Operationalize your insights
At eSimplicity, do not want our jobs to end with finding insights, rather we want to help encourage executives and other business leaders to put findings into place. Think about the actionable reports that can be created or changes to existing apps and processes. Your findings could affect the creation or improvement of services, app, or products. We know that at the end of the day, it is not about how many insights get uncovered. What business care about is how much impact we have on the people and society we serve.
Model creation and evaluation
eSimplicity starts with univariate descriptives and graphs to help us find any errors that we missed during cleaning. Next, we run bivariate descriptives, again including graphs. We want to understand how each potential predictor relates, on its own, to the outcome and to every other predictor. And we think of predictors in sets. In many models, the predictors may be in theoretically distinct sets. By building the models within those sets first, can see how related variables work together and then what happens once we put them together. Every model we run tells a story – so we stop and listen to it. When we pause to do this, we make better decisions on the model to run next.
Taking a data science model from the sandbox to a production environment is fraught with pitfalls. The nature of data science projects require many tests at each step of the project. For this reason, a common practice for data science projects is using notebooks. At the end of the project, it is very likely to have excess code in spanning multiple notebooks that will not be used in production. When engineers finish one step, they may take the output of the completed step, leaving everything in their notebooks unorganized, and immediately continue to the next step. When the code runs in the final step, it is a mistake to assume the code is production-ready and the project is complete. This misunderstanding can lead to loss of time and money. eSimplicity’s processes help you test, scale, and release your models with ease.

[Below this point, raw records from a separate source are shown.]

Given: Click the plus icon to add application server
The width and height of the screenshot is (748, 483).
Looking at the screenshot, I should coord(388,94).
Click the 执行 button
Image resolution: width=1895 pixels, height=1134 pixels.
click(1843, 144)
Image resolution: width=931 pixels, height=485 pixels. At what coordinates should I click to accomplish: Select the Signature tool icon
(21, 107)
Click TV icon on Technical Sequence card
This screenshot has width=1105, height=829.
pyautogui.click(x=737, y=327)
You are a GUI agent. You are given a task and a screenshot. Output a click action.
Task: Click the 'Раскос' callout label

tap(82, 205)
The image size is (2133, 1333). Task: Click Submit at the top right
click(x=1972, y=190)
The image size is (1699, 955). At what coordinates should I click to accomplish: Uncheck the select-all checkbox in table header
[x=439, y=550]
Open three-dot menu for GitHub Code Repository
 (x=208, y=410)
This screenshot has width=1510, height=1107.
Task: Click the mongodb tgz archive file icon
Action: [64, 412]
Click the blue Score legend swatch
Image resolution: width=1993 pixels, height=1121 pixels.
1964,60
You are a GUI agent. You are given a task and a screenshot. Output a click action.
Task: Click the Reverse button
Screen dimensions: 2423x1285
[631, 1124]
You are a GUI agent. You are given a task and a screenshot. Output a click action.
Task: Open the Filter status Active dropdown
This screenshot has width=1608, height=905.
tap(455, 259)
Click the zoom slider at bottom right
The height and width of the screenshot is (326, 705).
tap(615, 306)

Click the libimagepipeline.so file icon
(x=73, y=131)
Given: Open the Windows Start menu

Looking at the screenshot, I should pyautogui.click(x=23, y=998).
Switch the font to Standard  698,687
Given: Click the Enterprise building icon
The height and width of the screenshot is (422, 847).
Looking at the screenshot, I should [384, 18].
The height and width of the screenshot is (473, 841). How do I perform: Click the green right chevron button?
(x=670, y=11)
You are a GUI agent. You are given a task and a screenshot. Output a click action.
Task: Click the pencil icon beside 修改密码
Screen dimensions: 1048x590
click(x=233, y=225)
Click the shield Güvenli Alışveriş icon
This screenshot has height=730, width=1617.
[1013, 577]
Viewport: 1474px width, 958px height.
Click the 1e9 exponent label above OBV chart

The data pipeline is the most critical part of any organization’s data architecture. eSimplicity’s pipeline process ensures consistency in your data, with minimum fuss. When there are changes in the upstream datasets, our pipeline handles the updates graciously. On-boarding a new dataset brings additional complexity to a data pipeline. We take all datasets through our standard onboarding and cleansing process to ensure it flows reliably.
Healthcare data normalization
eSimplicity has significant experience in building normalized healthcare datasets including provider, payer, beneficiary, patient, as well as clinical and outcome measure data. We often minimize duplicate data, minimize or avoid data modification issues, and simplify queries. As we go through the various states of normalization we discuss how each form addresses these issues, but to start, we will look at some data which hasn’t been normalized and discuss potential pitfalls.
Data matching and entity resolution
eSimplicity’s identity matching process uses deterministic and probabilistic matching. We identify, match and merge records that correspond to the same entities from several databases or even within one database.